● Text provided:
══════════════════════════════

Docker deployment#
This guide provides step-by-step instructions for deploying AMD Inference Microservice (AIM) container that supports different variants of Llama-3.1-8B-Instruct model. Follow these instructions to quickly get started with running an AI model on AMD GPUs. For more detailed information, please refer to development documentation.
Prerequisites#
AMD GPU with ROCm support (e.g., MI300X, MI325X)
Docker installed and configured with GPU support
Access to model repositories (Hugging Face account with appropriate permissions for gated models)
1. Docker deployment#
1.1 Running the container#
docker run \
-e HF_TOKEN=<YOUR_HUGGINGFACE_TOKEN> \
--device=/dev/kfd --device=/dev/dri \
-p 8000:8000 \
amdenterpriseai/aim-meta-llama-llama-3-1-8b-instruct:0.8.5
Where <YOUR_HUGGINGFACE_TOKEN> is your Hugging Face access token (required for gated models)
1.2 Customizing deployment with environment variables#
Customize your deployment with optional environment variables. In the example below AIM_PORT is set to 8080 instead
of 8000. AIM_METRIC is set to throughput instead of latency. AIM_GPU_COUNT is set to 1 instead of auto,
AIM_PRECISION is set to fp16 instead of auto.
docker run \
-e AIM_PRECISION=fp16 \
-e AIM_GPU_COUNT=1 \
-e AIM_METRIC=throughput \
-e AIM_PORT=8080 \
--device=/dev/kfd --device=/dev/dri \
-p 8080:8080 \
amdenterpriseai/aim-meta-llama-llama-3-1-8b-instruct:0.8.5
Override automatic profile selection by specifying a profile directly. In the example below, AIM_PROFILE_ID is set to
vllm-mi300x-fp8-tp1-latency. All other environment variables’ values are set implicitly according to the specified
profile.

══════════════════════════════

● Recorded information:

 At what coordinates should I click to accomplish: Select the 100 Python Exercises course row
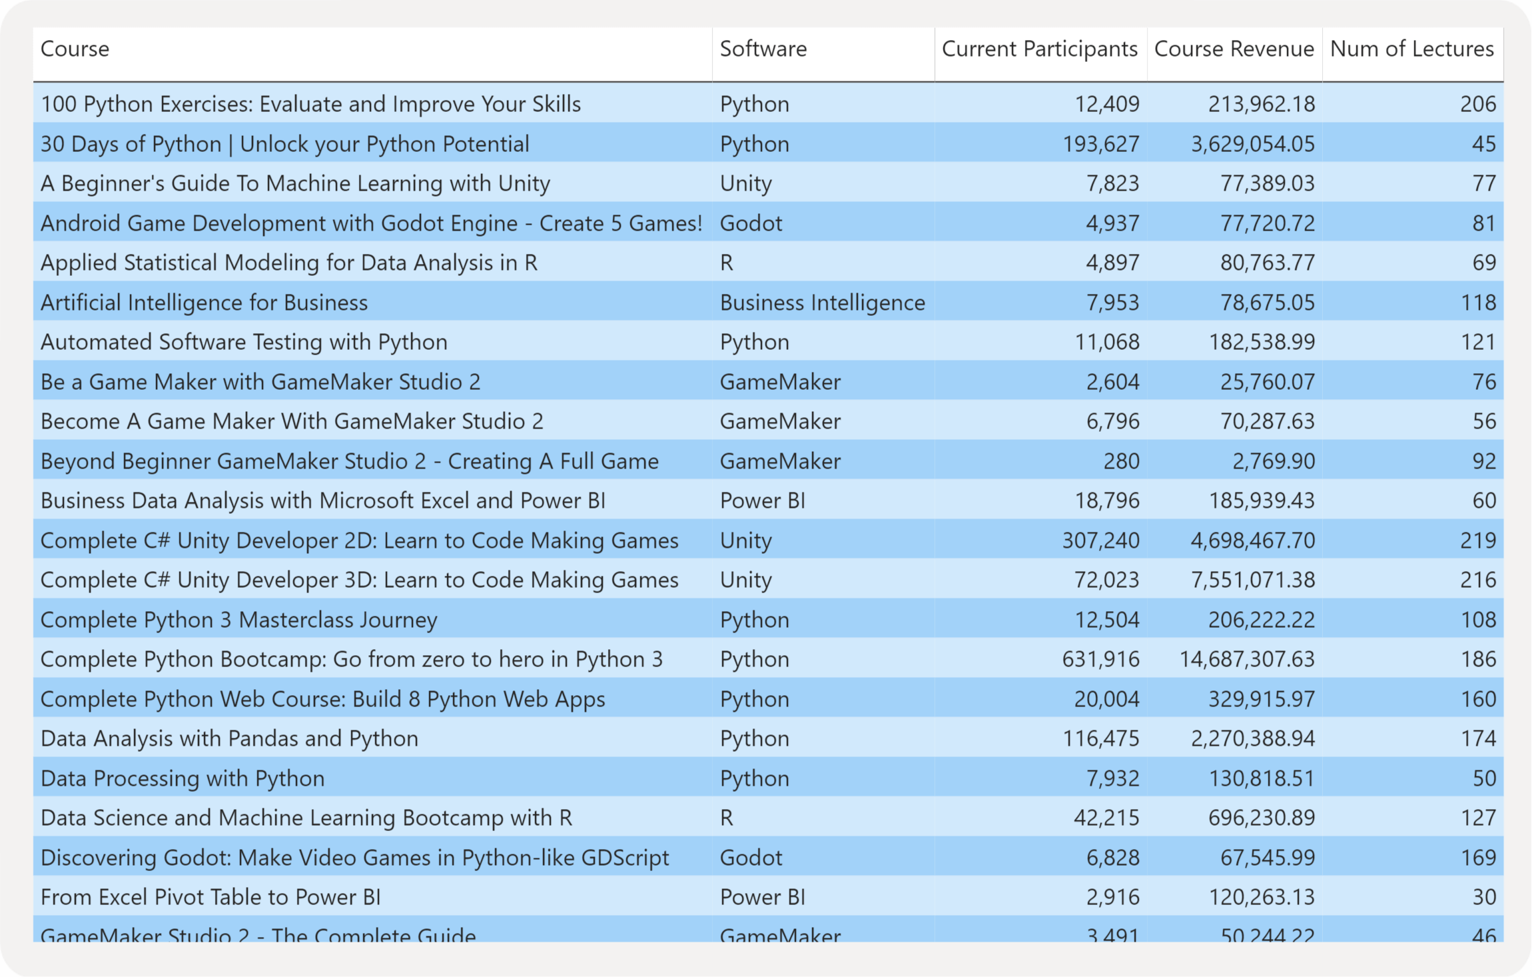tap(310, 104)
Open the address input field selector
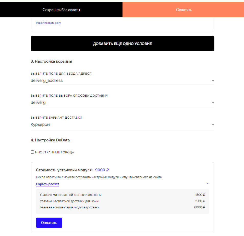 pyautogui.click(x=120, y=81)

══════════════════════════════

● Instructions for the task:
From the Docker deployment guide, copy the passage between "1. Docker deployment#" and "(required for gated models)", inclusive, renaming every "8000" to "9000".

● Solution for this problem:
1. Docker deployment#
1.1 Running the container#
docker run \
-e HF_TOKEN=<YOUR_HUGGINGFACE_TOKEN> \
--device=/dev/kfd --device=/dev/dri \
-p 9000:9000 \
amdenterpriseai/aim-meta-llama-llama-3-1-8b-instruct:0.8.5
Where <YOUR_HUGGINGFACE_TOKEN> is your Hugging Face access token (required for gated models)